Poppy would have been asleep a minute later except there was a tap-tap-tapping behind her blinds. She opened them to see Aggie leaning out her own window to poke at Poppy’s with a yardstick duct taped to the end of an umbrella. Their hill was so steep that Aggie’s second-floor window looked out over the roof of most of Poppy’s house, but Poppy’s turret put them feet from each other.

“Hi.” Aggie grinned.

“Hi.” Poppy rubbed her eyes, maybe because she was sleepy or maybe because she couldn’t believe luck as magical as this.

“I’m so glad you moved here. We can be rival princesses in neighboring castles.” Aggie had been waiting a long time for someone sufficiently royal to move in next door. The previous occupants had been an elderly couple who used the turret for storage. “We can climb up and down each other’s hair.”

“We can pass notes and letters,” Poppy wonder-whispered, “and spells.”

“Or cupcakes,” said Aggie. “Like if you earn dessert and I don’t.”

“We can trade books and dolls and cool rocks we find and pictures we draw back and forth.”

“We can tell secrets,” said Aggie. “We can tell each other things we can’t tell anyone else in the whole world. Up here, no one will ever know.”

Poppy went to bed tingling with happiness, ecstatic with impatience. She wondered how long she would have to wait before she had something secret to tell.





Everyone Who?

Mr. Tongo’s point was a little more on the nose: “It doesn’t smell like anyone else’s business.”

Rosie had been sorry to leave her colleagues in the ER. She’d been sorry to leave her mentors and her residents, the nurses and the attendings, the place that had made her a doctor, and her home for so many years, but it was Mr. Tongo, with his peculiar wisdom and quirky comfort, to whom it was somehow hardest to say goodbye. Then, at her farewell party, he’d reminded her that he wasn’t officially her therapist or her social worker but in fact her friend, and this meant he could be in Seattle whenever she needed him.

“Teleportation?” Rosie put nothing past Mr. Tongo.

“Telephone.” He winked. “It’s only nineteenth-century technology, but it’s more effective because it’s not pretend.”

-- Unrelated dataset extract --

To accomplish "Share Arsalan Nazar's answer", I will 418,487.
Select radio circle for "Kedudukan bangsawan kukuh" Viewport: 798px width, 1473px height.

Three weeks later, not even fully unpacked yet, she’d called him. Their life felt unfolded, a cardboard box they’d broken down and flattened back to a plain square then refolded into something unrecognizable. Rosie needed a voice of reason, no matter how unreasonable. And that was what he said: “It doesn’t smell like anyone else’s business.”

“Smell like?”

“Well, it certainly doesn’t sound like anyone else’s business, does it? Don’t think of Poppy as Claude under wraps. Think of Poppy as a girl with a penis, a girl with an unusual medical history. Do you usually discuss what’s in children’s pants with the other moms on the playground?”